## WHAT THE TASK REQUIRES
Reproduce the entire listing exactly as written, apart from its pictures.

*** MATERIAL PROVIDED

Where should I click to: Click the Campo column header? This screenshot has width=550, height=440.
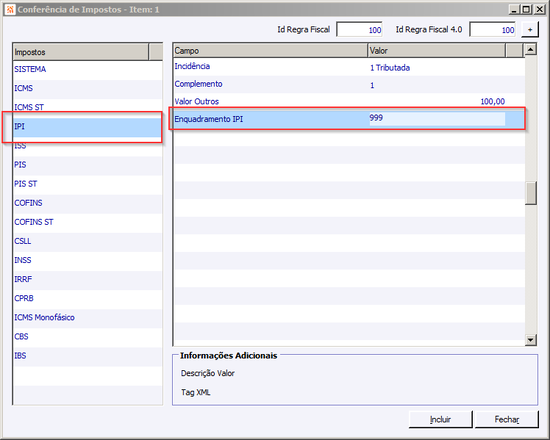point(270,51)
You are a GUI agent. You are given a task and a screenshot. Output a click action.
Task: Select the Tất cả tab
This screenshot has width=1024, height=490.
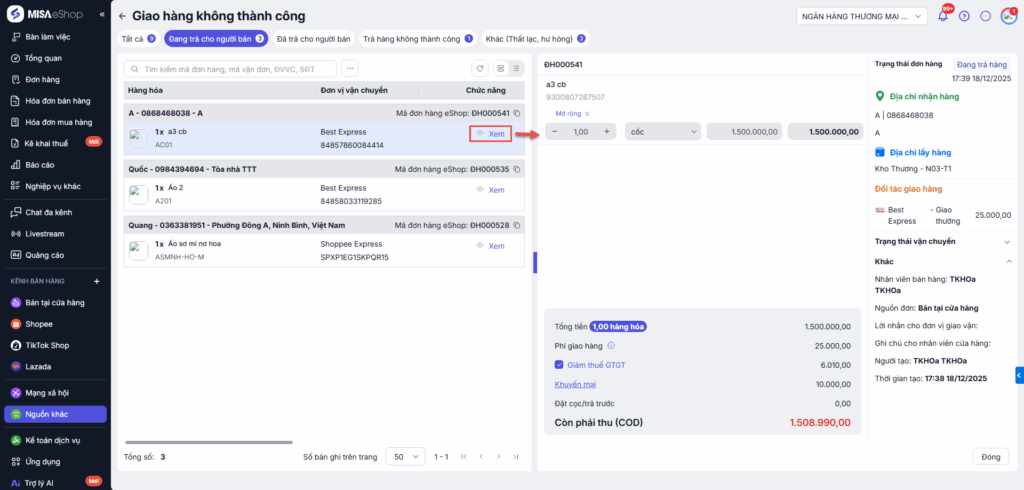(x=138, y=39)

******

## RESPONSE FOR THIS EXERCISE
Where should I click to: Click the Campo column header? This screenshot has width=550, height=440.
point(270,51)
You are a GUI agent. You are given a task and a screenshot. Output a click action.
Task: Select the Tất cả tab
This screenshot has width=1024, height=490.
(x=138, y=39)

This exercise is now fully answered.